What you will do:
Every line with "dimensions" in it must be copied from the data.

▼

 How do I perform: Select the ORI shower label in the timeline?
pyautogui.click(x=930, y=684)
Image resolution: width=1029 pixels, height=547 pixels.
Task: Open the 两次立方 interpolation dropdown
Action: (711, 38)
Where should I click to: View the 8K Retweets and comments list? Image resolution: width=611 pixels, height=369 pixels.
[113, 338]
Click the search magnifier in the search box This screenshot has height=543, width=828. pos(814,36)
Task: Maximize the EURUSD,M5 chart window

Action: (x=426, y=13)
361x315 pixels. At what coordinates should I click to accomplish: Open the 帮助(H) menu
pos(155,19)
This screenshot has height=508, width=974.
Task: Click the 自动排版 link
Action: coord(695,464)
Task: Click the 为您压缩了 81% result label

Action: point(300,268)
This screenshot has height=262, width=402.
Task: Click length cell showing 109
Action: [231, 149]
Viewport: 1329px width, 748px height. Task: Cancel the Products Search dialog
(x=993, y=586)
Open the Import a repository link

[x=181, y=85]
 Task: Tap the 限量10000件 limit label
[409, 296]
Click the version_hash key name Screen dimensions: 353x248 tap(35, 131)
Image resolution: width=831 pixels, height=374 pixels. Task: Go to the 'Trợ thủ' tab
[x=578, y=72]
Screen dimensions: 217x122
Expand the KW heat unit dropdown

▲

Exercise result:
Click the version_hash key name Screen dimensions: 353x248 tap(35, 131)
Screen dimensions: 217x122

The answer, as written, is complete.